Data extracted from a collection

────────────────────

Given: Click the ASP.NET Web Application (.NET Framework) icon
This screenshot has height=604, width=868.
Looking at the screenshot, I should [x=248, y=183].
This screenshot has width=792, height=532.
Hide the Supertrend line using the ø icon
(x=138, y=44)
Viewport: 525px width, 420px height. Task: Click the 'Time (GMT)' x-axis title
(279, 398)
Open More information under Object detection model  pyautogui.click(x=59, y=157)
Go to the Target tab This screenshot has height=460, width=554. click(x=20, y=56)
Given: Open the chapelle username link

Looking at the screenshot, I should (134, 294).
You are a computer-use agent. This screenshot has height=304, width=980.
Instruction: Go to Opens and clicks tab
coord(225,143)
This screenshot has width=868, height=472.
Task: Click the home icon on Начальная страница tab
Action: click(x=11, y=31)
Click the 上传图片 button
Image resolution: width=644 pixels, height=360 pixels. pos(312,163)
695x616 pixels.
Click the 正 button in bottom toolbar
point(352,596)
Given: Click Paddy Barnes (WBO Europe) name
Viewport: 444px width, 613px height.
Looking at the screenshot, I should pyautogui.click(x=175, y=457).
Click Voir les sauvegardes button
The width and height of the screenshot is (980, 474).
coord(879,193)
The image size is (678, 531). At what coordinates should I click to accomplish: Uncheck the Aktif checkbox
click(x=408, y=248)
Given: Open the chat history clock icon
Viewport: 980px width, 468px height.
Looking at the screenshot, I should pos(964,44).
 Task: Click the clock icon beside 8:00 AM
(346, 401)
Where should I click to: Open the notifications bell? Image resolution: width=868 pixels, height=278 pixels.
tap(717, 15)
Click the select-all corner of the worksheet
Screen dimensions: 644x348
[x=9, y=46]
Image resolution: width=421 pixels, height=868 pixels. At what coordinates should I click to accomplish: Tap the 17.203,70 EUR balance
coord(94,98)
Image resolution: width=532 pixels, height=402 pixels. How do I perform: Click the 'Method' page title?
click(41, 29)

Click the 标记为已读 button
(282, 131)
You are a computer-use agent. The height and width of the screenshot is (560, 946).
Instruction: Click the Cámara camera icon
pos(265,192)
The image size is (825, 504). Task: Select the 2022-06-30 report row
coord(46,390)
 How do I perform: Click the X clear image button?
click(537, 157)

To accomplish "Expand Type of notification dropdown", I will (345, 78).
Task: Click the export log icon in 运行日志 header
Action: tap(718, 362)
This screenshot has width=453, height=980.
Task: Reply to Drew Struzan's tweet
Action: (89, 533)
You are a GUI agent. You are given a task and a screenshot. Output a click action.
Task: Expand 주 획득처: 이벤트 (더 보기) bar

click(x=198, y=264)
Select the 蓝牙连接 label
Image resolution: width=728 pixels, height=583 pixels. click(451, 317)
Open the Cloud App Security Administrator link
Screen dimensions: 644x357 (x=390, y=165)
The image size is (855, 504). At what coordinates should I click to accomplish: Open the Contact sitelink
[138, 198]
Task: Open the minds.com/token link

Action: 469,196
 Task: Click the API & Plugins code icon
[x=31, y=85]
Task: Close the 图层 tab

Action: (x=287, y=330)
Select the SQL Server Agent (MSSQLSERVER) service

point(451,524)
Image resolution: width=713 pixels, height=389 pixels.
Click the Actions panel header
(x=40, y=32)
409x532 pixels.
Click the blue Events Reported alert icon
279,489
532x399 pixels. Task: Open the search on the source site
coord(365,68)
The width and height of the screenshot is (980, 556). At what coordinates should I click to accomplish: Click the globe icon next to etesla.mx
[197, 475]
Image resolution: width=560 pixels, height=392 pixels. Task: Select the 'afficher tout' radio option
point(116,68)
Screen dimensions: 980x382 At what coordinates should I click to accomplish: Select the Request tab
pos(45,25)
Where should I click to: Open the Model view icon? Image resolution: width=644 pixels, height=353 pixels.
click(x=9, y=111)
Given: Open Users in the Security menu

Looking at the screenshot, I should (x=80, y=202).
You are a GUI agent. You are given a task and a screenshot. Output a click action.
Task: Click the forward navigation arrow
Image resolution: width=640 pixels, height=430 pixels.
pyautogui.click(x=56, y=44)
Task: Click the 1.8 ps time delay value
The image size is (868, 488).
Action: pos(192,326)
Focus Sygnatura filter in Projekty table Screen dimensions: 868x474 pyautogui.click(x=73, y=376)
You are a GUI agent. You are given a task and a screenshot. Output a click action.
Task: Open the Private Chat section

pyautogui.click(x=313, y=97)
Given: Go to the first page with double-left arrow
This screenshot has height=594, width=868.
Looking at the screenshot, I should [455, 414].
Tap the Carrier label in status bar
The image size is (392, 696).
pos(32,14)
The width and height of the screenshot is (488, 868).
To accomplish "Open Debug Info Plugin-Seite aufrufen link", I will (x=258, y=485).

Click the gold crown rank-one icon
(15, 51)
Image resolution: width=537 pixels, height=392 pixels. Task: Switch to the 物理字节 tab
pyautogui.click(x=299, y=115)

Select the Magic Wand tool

────────────────────

● PROBLEM REQUIREMENTS
Begin with the first line of the records and reproduce each line as is, ending with the line that holds "You are a computer-use agent. This".

● REPLY TO THE TASK
Given: Click the ASP.NET Web Application (.NET Framework) icon
This screenshot has height=604, width=868.
Looking at the screenshot, I should [x=248, y=183].
This screenshot has width=792, height=532.
Hide the Supertrend line using the ø icon
(x=138, y=44)
Viewport: 525px width, 420px height. Task: Click the 'Time (GMT)' x-axis title
(279, 398)
Open More information under Object detection model  pyautogui.click(x=59, y=157)
Go to the Target tab This screenshot has height=460, width=554. click(x=20, y=56)
Given: Open the chapelle username link

Looking at the screenshot, I should (134, 294).
You are a computer-use agent. This screenshot has height=304, width=980.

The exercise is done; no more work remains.